■ What is needed ■
No line before the one containing "Image resolution: width=785" is to be output; retype exactly that line and all lines that follow it to the end of the records.

─── Provided data

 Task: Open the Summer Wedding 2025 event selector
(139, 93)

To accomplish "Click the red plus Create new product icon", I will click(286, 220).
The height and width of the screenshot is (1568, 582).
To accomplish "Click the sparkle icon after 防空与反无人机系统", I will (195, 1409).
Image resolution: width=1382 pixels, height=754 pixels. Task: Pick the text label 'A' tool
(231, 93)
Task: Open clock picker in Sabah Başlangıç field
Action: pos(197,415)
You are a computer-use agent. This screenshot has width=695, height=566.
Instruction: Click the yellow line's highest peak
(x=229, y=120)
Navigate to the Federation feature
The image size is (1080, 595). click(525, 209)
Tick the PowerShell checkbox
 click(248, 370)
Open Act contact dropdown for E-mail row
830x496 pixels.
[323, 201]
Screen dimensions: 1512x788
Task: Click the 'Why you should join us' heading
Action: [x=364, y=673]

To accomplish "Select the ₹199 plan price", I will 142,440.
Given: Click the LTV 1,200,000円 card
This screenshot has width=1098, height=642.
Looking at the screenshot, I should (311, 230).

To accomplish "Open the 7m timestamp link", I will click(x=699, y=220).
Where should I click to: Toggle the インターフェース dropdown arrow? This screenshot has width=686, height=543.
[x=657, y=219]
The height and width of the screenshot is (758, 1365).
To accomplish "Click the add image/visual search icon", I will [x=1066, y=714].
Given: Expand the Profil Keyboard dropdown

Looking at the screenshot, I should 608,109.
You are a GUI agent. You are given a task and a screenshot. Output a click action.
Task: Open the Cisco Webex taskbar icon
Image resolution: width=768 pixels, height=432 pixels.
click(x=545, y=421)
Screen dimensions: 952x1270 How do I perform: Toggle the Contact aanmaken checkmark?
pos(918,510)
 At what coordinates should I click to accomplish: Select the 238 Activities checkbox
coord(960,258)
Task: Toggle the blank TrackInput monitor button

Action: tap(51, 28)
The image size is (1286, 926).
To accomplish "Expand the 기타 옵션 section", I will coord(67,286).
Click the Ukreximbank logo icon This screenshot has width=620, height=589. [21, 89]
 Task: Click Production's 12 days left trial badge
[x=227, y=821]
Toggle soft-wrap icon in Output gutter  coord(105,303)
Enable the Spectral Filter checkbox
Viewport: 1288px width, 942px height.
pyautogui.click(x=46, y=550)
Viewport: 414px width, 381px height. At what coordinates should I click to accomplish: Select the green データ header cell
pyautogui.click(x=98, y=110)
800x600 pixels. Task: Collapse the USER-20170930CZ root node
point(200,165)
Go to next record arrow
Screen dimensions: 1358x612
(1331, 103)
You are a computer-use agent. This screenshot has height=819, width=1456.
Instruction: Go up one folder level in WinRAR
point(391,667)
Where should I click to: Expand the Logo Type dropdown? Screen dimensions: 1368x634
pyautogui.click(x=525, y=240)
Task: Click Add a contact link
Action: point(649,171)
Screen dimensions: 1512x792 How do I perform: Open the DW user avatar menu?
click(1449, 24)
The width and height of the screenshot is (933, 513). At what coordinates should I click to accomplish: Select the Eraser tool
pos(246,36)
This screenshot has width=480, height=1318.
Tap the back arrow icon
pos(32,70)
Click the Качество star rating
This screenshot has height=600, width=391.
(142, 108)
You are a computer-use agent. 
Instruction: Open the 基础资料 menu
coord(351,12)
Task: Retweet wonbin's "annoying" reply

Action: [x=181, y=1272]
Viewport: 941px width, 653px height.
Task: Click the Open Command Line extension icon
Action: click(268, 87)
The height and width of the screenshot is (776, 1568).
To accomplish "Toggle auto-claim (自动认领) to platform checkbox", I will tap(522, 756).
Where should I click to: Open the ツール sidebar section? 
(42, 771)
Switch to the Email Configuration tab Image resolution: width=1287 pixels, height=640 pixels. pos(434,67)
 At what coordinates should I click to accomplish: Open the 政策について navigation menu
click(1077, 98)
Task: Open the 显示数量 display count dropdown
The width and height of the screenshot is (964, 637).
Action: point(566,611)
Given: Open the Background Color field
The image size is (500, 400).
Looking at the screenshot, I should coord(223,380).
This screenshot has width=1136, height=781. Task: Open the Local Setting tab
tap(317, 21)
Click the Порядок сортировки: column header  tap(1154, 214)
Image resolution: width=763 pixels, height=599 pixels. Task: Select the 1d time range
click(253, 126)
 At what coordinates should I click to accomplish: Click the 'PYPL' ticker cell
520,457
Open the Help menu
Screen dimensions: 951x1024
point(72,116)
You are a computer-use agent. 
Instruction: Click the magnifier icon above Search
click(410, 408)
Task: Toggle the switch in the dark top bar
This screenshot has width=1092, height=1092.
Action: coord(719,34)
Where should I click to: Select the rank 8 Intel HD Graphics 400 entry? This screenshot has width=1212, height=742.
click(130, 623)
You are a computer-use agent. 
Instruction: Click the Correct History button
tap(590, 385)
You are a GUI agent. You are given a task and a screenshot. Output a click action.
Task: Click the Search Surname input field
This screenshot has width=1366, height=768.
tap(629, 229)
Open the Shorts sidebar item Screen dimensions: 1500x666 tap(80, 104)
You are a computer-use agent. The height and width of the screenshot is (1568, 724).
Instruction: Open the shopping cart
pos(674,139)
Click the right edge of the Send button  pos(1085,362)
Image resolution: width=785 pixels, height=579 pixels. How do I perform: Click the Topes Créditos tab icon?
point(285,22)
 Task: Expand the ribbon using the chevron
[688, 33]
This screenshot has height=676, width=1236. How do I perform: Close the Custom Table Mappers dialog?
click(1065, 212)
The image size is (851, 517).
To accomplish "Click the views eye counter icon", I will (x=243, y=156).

──────

■ Written response ■
Image resolution: width=785 pixels, height=579 pixels. How do I perform: Click the Topes Créditos tab icon?
point(285,22)
 Task: Expand the ribbon using the chevron
[688, 33]
This screenshot has height=676, width=1236. How do I perform: Close the Custom Table Mappers dialog?
click(1065, 212)
The image size is (851, 517).
To accomplish "Click the views eye counter icon", I will (x=243, y=156).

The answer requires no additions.